Em caso semelhante ao ora em exame, embora se tenha encarado o negócio como promessa de dação em pagamento e não como novação, como agora se faz deixou este Conselho Superior da Magistratura fixado que “o mero compromisso de entregar coisa no futuro não tem, sequer, o caráter de pagamento, por isso que inábil à geração de qualquer direito real”. E, mais, que “se a dação em pagamento é forma de transmissão da propriedade imóvel, comporta ser registrada; não, todavia, a mera promessa de dação em pagamento, que, além de não se prestar à transmissão de domínio, tampouco confere direito real ao seu beneficiário, porque não prevista, na lei civil, com tal atributo” (Apelação Cível n° 2272-0 da Comarca da Capital, Rel. Des. Bruno Afonso de André).
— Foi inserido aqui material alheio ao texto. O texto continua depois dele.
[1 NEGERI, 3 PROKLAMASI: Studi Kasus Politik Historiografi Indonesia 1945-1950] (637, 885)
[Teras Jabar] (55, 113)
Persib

Em suma, o negócio jurídico da novação pode gerar aos recorrentes direito de crédito e execução específica para obtenção de sentença substitutiva da vontade da devedora em firmar o contrato definitivo. Somente então haverá título hábil para a criação de direito real e conseqüente ingresso no assento imobiliário.

Nestes temos, negam provimento ao recurso.

Custas na forma da lei.

Participaram do julgamento, com votos Vencedores, os Desembargadores YUSSEF SAID CAHALI, Presidente do Tribunal de Justiça e DIRCEU DE MELLO, Vice-Presidente do Tribunal de Justiça.

São Paulo, 15 de dezembro de 1997.

MÁRCIO MARTINS BONILHA.

Corregedor Geral da Justiça e Relator.